___ Source data ___
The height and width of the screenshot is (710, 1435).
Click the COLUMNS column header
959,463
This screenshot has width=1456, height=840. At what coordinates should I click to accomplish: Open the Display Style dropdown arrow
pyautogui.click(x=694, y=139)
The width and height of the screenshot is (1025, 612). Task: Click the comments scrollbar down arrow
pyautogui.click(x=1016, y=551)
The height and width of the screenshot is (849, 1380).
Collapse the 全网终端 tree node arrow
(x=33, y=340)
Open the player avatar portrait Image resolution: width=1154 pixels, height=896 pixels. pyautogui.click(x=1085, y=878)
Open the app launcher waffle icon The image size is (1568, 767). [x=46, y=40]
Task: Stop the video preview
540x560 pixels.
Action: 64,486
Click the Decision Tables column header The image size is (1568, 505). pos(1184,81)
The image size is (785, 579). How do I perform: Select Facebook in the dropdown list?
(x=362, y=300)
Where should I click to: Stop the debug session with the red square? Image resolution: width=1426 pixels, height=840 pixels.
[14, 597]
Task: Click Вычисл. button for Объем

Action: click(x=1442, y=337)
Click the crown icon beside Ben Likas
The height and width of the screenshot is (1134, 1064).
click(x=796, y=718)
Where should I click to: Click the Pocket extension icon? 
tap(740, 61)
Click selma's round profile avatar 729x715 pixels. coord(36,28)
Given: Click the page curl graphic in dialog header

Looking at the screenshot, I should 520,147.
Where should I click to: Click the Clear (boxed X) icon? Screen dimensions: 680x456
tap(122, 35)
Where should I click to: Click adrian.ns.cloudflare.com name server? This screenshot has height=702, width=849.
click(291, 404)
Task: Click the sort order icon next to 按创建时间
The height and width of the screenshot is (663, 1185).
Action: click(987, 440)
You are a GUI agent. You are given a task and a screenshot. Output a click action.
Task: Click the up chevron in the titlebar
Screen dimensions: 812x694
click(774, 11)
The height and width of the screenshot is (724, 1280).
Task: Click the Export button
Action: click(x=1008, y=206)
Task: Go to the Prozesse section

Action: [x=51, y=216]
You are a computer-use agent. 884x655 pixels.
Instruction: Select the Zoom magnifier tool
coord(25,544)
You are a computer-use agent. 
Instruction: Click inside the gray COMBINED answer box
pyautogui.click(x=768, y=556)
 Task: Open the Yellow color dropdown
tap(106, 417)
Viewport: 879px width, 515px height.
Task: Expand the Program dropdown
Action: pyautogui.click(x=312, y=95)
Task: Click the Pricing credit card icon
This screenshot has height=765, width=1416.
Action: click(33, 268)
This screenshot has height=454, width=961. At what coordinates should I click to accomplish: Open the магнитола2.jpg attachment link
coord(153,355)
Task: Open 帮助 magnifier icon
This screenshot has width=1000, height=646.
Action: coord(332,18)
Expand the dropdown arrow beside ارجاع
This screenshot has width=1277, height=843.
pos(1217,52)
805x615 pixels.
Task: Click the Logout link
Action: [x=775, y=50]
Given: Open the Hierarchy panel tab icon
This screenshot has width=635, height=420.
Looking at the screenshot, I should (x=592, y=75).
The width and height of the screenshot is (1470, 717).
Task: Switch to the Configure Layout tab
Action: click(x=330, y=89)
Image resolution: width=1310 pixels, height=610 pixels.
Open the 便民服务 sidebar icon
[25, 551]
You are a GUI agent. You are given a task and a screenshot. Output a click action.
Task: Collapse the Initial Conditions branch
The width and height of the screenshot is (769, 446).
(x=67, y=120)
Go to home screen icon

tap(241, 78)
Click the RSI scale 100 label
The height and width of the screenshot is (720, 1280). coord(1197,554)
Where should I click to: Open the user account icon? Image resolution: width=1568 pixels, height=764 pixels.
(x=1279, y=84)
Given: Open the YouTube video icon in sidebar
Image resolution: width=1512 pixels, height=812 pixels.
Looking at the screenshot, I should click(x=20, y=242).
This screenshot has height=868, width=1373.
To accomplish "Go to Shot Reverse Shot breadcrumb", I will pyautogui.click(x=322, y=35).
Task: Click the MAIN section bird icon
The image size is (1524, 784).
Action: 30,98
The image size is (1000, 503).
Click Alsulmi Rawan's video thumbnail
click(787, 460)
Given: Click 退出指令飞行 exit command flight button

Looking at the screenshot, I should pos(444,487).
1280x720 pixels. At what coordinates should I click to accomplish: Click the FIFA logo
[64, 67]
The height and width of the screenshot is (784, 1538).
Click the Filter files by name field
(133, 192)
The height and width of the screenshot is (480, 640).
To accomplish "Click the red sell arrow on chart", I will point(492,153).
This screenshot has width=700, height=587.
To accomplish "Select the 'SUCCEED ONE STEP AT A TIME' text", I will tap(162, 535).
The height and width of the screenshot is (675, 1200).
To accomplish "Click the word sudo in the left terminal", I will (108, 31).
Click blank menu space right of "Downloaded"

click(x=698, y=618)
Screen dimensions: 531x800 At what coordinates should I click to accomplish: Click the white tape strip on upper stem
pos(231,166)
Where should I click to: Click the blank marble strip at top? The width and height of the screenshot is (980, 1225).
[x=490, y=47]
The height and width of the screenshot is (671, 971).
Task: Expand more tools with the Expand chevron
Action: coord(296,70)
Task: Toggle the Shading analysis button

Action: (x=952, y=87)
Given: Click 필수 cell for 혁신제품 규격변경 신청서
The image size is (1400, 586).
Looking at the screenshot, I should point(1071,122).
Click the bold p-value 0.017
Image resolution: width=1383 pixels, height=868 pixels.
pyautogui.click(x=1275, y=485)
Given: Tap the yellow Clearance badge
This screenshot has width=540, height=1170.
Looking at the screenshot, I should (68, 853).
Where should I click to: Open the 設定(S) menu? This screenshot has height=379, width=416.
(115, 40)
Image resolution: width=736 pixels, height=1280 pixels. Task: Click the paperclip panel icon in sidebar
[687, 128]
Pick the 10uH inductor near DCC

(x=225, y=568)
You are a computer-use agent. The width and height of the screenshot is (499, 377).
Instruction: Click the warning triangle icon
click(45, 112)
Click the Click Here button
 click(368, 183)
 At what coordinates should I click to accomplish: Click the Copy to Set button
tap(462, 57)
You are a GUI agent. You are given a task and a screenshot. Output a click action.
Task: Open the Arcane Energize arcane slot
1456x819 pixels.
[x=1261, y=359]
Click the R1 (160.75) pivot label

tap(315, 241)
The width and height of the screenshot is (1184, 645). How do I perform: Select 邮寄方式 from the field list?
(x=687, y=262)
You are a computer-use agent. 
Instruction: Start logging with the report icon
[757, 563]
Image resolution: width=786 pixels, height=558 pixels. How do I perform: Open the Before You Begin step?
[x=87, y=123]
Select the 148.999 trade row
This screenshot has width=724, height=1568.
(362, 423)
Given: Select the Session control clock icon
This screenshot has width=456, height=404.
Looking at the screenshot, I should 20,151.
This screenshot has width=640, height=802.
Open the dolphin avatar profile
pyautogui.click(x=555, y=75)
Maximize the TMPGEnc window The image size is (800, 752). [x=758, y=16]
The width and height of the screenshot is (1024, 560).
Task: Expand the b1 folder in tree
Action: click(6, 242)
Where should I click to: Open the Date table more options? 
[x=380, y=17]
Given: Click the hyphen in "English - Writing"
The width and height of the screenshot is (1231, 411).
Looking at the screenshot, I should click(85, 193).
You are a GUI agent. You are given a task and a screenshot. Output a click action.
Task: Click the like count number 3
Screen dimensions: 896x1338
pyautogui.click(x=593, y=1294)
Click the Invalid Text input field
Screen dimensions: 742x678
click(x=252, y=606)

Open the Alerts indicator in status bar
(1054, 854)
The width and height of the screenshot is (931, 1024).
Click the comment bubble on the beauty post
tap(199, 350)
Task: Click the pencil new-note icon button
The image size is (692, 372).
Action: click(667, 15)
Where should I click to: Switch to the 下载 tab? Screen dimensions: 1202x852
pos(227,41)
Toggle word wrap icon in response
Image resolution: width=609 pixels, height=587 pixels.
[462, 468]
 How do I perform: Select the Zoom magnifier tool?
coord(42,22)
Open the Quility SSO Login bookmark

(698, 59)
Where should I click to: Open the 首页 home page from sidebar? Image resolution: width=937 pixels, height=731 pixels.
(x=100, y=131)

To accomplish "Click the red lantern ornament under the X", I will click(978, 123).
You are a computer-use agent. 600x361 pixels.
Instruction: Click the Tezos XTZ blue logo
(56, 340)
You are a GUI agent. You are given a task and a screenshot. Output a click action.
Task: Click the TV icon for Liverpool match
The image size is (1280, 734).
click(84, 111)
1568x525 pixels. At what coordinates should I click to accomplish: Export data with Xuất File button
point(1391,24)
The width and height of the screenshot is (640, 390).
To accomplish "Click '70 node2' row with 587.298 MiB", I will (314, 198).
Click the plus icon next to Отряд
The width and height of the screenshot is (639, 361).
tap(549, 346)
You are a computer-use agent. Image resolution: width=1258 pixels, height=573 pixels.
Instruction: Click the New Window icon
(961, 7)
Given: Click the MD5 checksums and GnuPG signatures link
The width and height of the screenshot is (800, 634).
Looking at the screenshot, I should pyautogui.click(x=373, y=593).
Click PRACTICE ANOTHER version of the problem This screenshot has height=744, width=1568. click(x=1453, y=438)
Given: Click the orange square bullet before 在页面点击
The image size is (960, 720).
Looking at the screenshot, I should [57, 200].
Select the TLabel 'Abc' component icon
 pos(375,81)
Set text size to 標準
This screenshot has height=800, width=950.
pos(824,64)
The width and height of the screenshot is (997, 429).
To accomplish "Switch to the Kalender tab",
___
Exactly the lines above from the one with "Task: Click the Pricing credit card icon" to the one with "Given: Open the Hierarchy panel tab icon", both included, are to be quoted; leave the rest out.

Task: Click the Pricing credit card icon
This screenshot has height=765, width=1416.
Action: click(33, 268)
This screenshot has height=454, width=961. At what coordinates should I click to accomplish: Open the магнитола2.jpg attachment link
coord(153,355)
Task: Open 帮助 magnifier icon
This screenshot has width=1000, height=646.
Action: coord(332,18)
Expand the dropdown arrow beside ارجاع
This screenshot has width=1277, height=843.
pos(1217,52)
805x615 pixels.
Task: Click the Logout link
Action: [x=775, y=50]
Given: Open the Hierarchy panel tab icon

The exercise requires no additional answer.